# [Information provided]
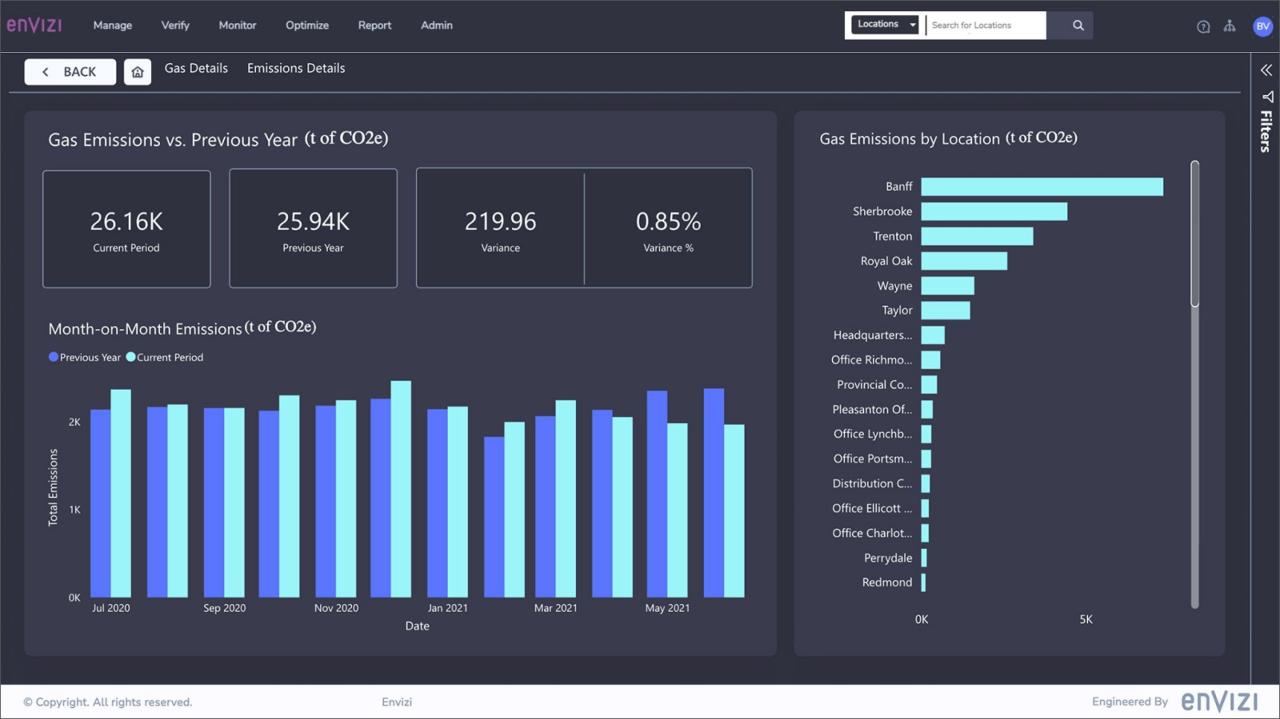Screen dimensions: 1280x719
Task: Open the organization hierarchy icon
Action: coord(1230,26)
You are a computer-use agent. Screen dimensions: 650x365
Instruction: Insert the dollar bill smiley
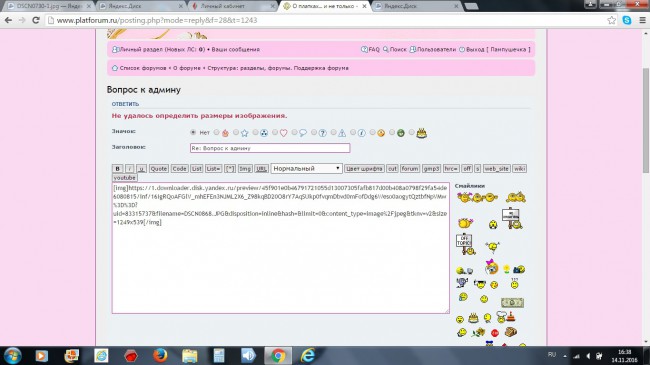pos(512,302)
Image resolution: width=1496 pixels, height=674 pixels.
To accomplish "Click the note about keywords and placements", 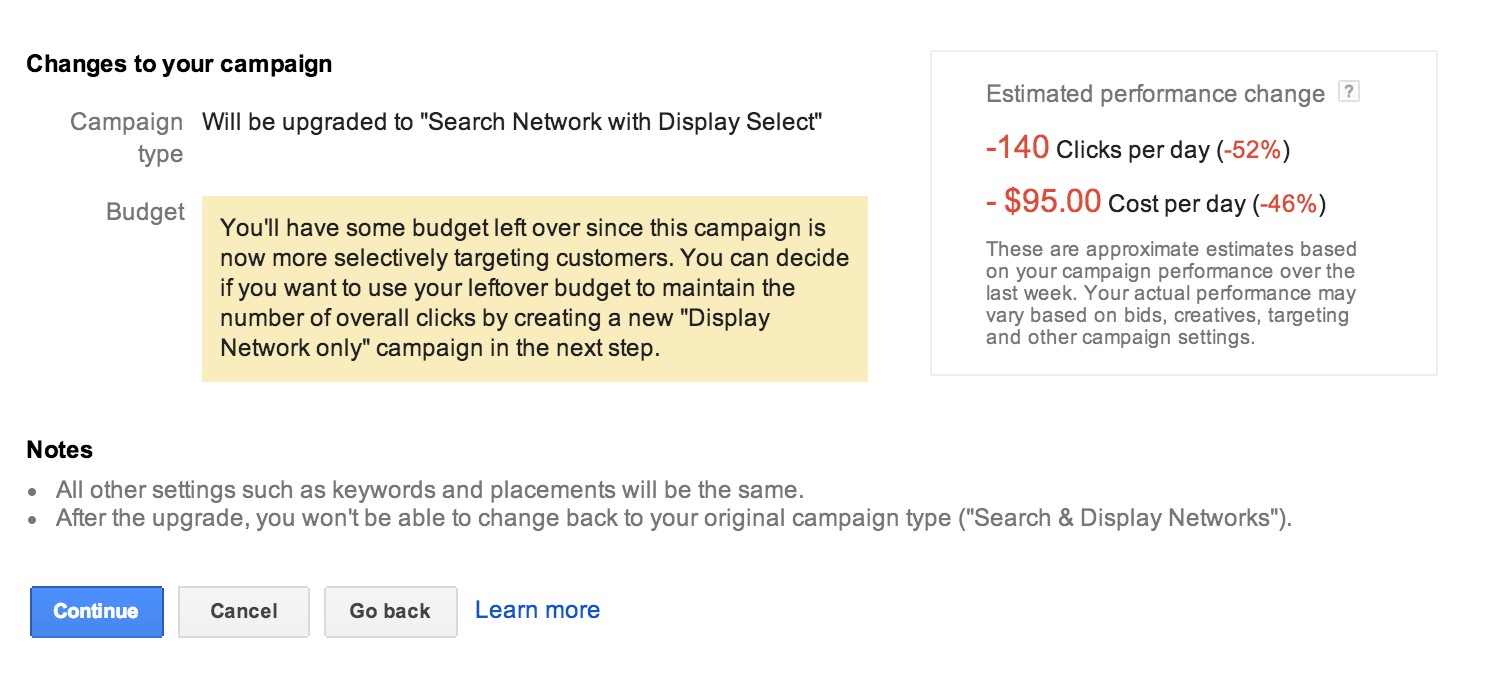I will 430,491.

---

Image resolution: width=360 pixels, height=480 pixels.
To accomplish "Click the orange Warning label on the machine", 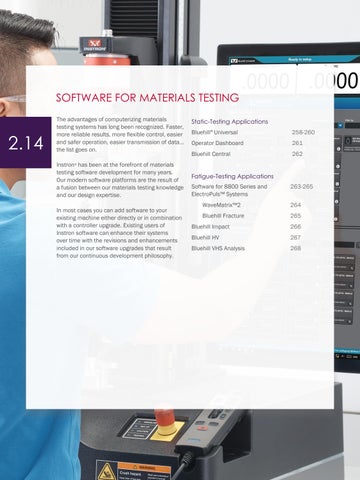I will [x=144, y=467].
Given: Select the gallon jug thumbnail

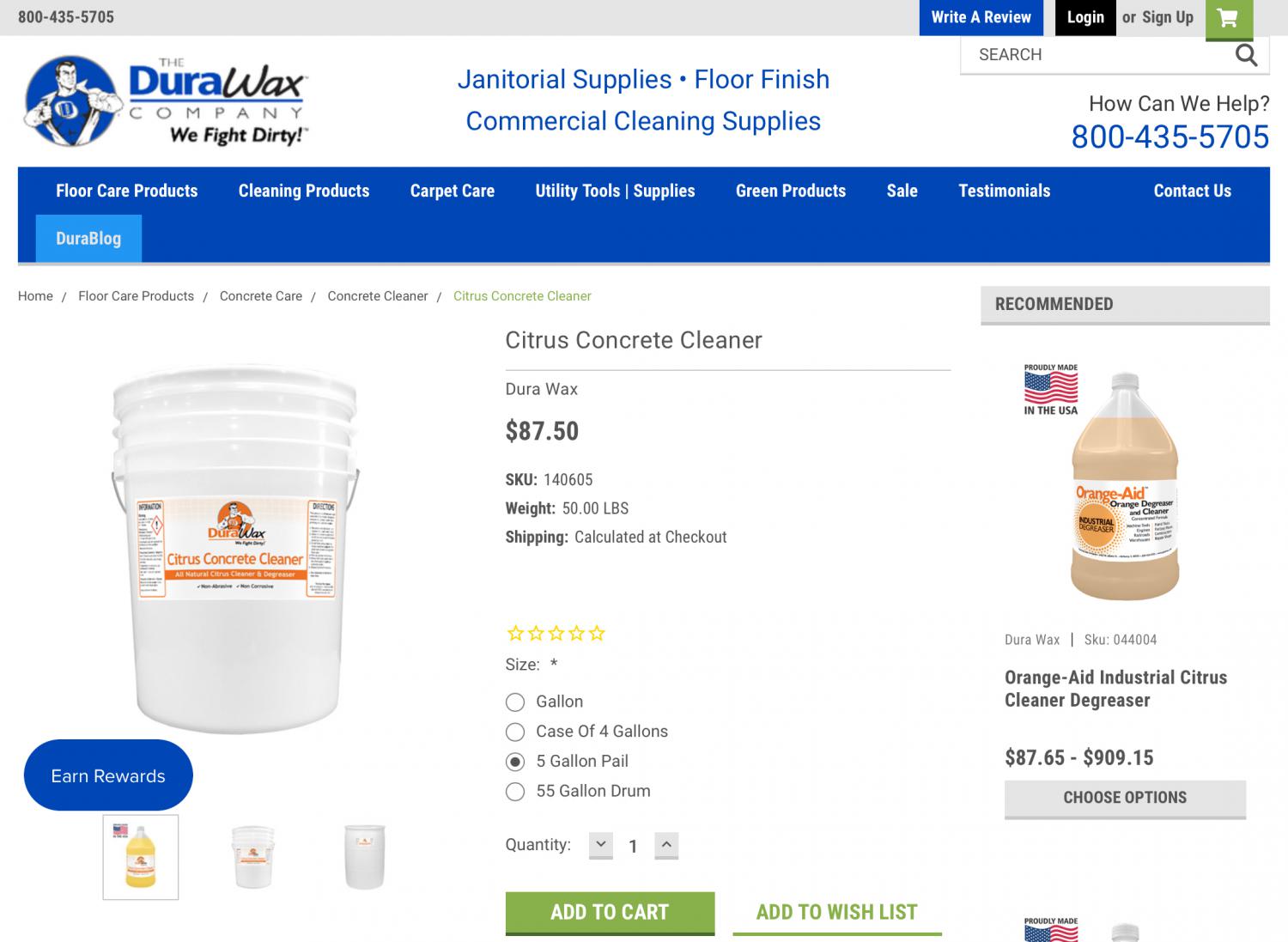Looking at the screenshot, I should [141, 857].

# [Task requirements]
When the entries above show the word "height" in a line, copy that line out.

# [Solution below]
Image resolution: width=1496 pixels, height=674 pixels.
Image resolution: width=360 pixels, height=480 pixels.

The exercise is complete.